Takahiro Masuda, Makoto Tsuda, Ryohei Yoshinaga, Hidetoshi Tozaki-Saitoh, Keiko Ozato, Tomohiko Tamura, Kazuhide Inoue

Microglia become activated by multiple types of damage in the nervous system and play essential roles in neuronal pathologies. However, how microglia transform into reactive phenotypes is poorly understood. Here, we identify the transcription factor interferon regulatory factor 8 (IRF8) as a critical regulator of reactive microglia. Within the spinal cord, IRF8 expression was normally low; however, the expression was markedly upregulated in microglia, but not in neurons or astrocytes, after peripheral nerve injury (PNI).

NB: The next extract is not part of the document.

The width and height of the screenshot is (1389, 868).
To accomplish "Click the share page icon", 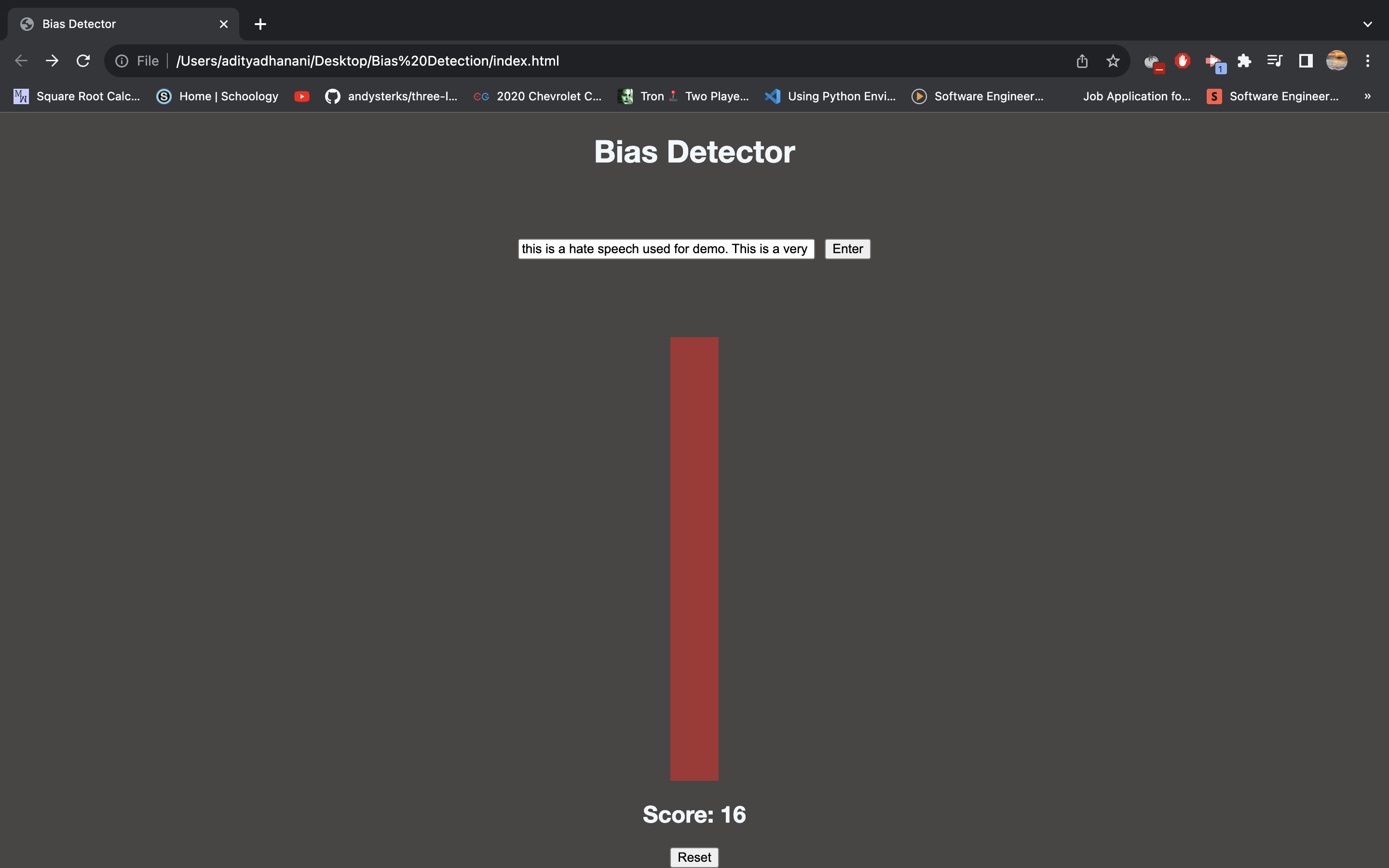I will [1082, 61].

IRF8 overexpression in cultured microglia promoted the transcription of genes associated with reactive states; conversely, IRF8 deficiency prevented these gene expressions in the spinal cord following PNI. Furthermore, IRF8-deficient mice were resistant to neuropathic pain, a common sequela of PNI, and transferring IRF8-overexpressing microglia spinally to normal mice produced pain. Therefore, IRF8 may activate a program of gene expression that transforms microglia into a reactive phenotype. Our findings provide a newly observed mechanism for microglial activation.